Archive for November 23rd, 2011

23
Nov
11

trouble in paradise

When I moved to West Texas ten years ago, I set two rules for myself. The first was to get along with everybody, even people I don’t like. The second rule was to stay out of other people’s fights.

The first place I landed was the small town of Marathon, a place populated by 450 souls. This was the first time I had ever lived in such a small community, and I quickly discovered how challenging it would be to stick to my two rules.

The first rule was easy because I have this mental trick that allows me to get along with just about anybody: I find one thing in every individual I meet that I can admire, and I focus on that one thing and let my admiration of that one facet color the whole relationship. People almost always reciprocate acceptance, but upgrade acceptance to genuine admiration, and you’ve got a magic potion. Try it some time, and you will find you can get along with even the most sorry excuse for a human being (especially if your contact with that person is limited).

The second rule was a tougher deal to pull off. Aside from television, gossip is the number-one form of entertainment in small towns. Even if people know nothing about you or your business, they’ll make stuff up—some of it just to cause excitement and trouble. The friction between clans, cliques, and coalitions is as intense as anything you’ll see in a middle school, and it seems people are always trying to get you to align with their particular camp against another.

“The friend of my enemy is my enemy” is, unfortunately, a cogent belief in small places and it takes uncommon social versatility and relentless effort to maintain civil relationships and friendships among opposing factions.

When I moved to Estrella Vista, it was a relief to leave behind the social hothouse of the small town. I have always maintained that one should categorically have nothing to do with 85% of the general population, and that one should select real friends from only a third of the remaining 15% based on coherent values. My reasoning is this: if you were to select on the basis of a single value—let’s say honesty—a third will always be honest, a third will always be dishonest, and a third will be honest or dishonest as the situation suits them. I use five core values in selecting friends I could trust with my life—so to what proportion does that reduce my pool of potential real friends? One to three percent of the general population?

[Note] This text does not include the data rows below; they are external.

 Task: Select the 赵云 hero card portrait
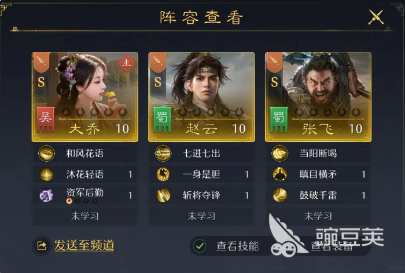tap(201, 97)
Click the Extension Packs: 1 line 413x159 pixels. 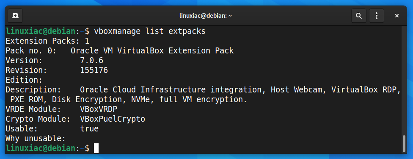(47, 41)
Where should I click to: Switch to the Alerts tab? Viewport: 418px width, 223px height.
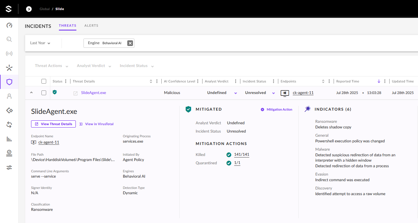[x=91, y=26]
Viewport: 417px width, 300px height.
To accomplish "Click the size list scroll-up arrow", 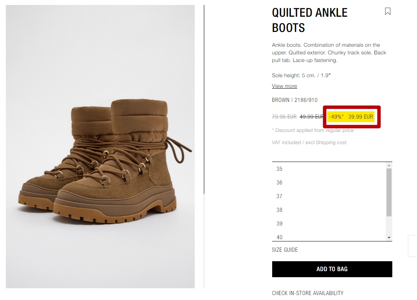I will pos(389,165).
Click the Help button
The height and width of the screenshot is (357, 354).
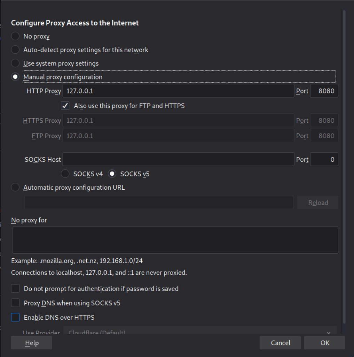(32, 343)
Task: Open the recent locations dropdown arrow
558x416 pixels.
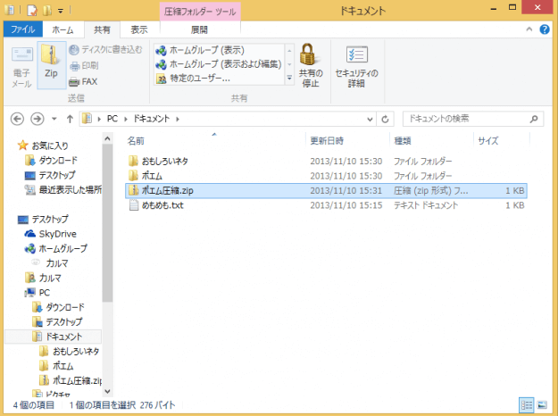Action: click(x=53, y=118)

This can make for a pretty lonely existence, especially in a sparsely-populated place like this. There are only 9,331 people in the whole county—if a third of them live within 50 miles, that would result in less than 95 potential friends at most, and 20 more likely. And half of those are recluses I’m unlikely to ever meet.

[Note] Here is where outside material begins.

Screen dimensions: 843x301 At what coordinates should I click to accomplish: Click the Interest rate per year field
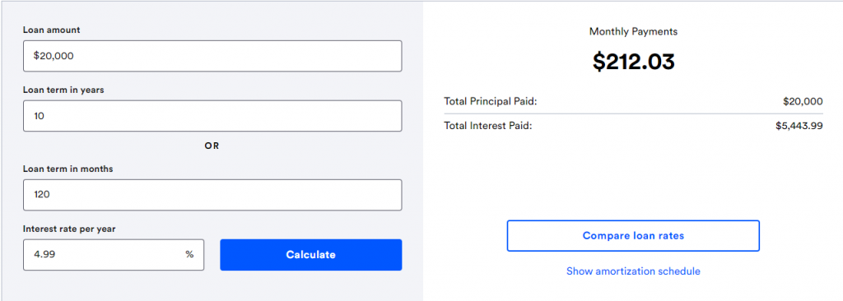[114, 255]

So I resort to a simple-minded heuristic: I accept everyone at face value, warts and all, until they do something to deceive, hurt, or betray me. I don’t judge anyone until I learn through my own experience that someone’s a bad bet. I still try to get along with everyone, and I still try to stay out of other people’s fights.

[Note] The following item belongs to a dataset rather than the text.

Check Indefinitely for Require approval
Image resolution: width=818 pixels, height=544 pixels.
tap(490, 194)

It’s worked out pretty well until now. Unfortunately there’s been an ugly feud going on between neighbors about ten miles from here. The other day one of the neighbors presented me with an ultimatum that I must choose sides or become an enemy to one of the warring camps.

I’m not going to declare my allegiance to either side. It’s their fight, not mine.

I’ve had no hand in any of the plotting and planning. No one has asked my advice. The way the trouble is escalating, I would not be surprised if someone eventually gets hurt. I want no part of it. I have urged both sides to turn down the heat and reconcile, but no one is listening.

I’ll continue treating people on both sides of the conflict with civility, courtesy, and compassion, even if it means losing the friendship of all.

One way or another, this trouble in paradise will pass. The best course for me is that I stick to my principles and keep my conscience intact.

۞

Groove of the Day 

Listen to Lynn Kellogg performing “Easy to Be Hard”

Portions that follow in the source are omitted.